CS, trees, graphs, ontologies, ireland [Jan. 9th, 2007|11:52 pm]
Brad Fitzpatrick
[Tags|, ]

The CS geek in me wants to see the world as a tree. Everything has a single parent node. The relational database geek in me says "fuck all that, m:n yo!"

Yet I try to make the tree work.

zum Beispiel,

Say I only got a hypothetical byte or two to encode the major population centers of the (LiveJournal) world.
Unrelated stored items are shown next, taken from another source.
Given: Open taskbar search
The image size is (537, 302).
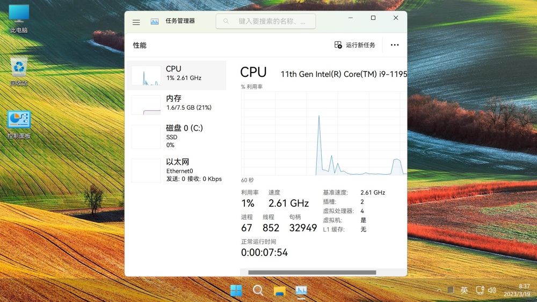Looking at the screenshot, I should pos(258,291).
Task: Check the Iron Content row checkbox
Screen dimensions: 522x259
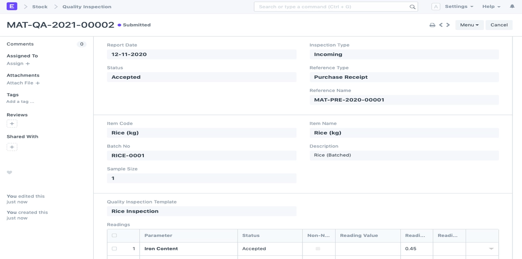Action: pyautogui.click(x=114, y=249)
If I make a tree of regions and number the regions as I walk the tree depth-first, you get something like:
  1  AU
  2  . New South Wales
  3  . . Sydney
  4  . Victoria
  5  . . Melbourne
  6  DE
  7  PH
  8  RU
  9  . Moscow
 10  . Saint Petersburg
 11  UA
 12  . Kiev
 13  UK
 14  . England
 15  . . London
 16  . Northern Ireland
 17  . Scotland
 18  . Wales
 19  US
 20  . CA
 21  . . Bay Area
 22  . . . North Bay
 23  . . . . Marin
 24  . . . . . Sausalito
 25  . . . . . Tiburon
 26  . . . . Napa
 27  . . . . Solano
 28  . . . . Sonoma
 29  . . . San Francisco
 30  . OR
 31  . . Portland Metro Area
 32  . . . Beaverton
 33  . . . Portland
 34  . WA
 35  . . Seattle

Then, if you want to search people in the bay area, you find users with location IDs from 21-29. Or all of California is 20-29. etc. This is all fine and dandy if your world fits into a pretty little tree, but then you got stuff like Ireland...

Northern Island is part of the UK.
The rest of Ireland is, politically, part of the EU.

But shouldn't there be a common ancestor node for the island of Ireland? The tree breaks down!

But I shouldn't have even mentioned search because that clouds the intent of this post. This isn't about solving any technical problem. At a high level, what I want to provide people with is a way to search by broader or narrow "region" where that region is interesting. Not "50 miles from here". That's easy. But that city over there across the river is basically inaccessible.... you're more likely to drive 3 times as far in that other direction.

Side story: my car recently recommended I drive like 3 times as far because its stupid navigation can only find the nearest junkfood restaurants as-the-crow-flies and the location 9 miles north (along my direction of travel) was farther than the 8 miles as-the-crow-flies which actually was 5.5 miles north, 5.5 miles east (out of the way), eat, 5.5 west (back to free way). So 11 miles wasted. Yay quadtree!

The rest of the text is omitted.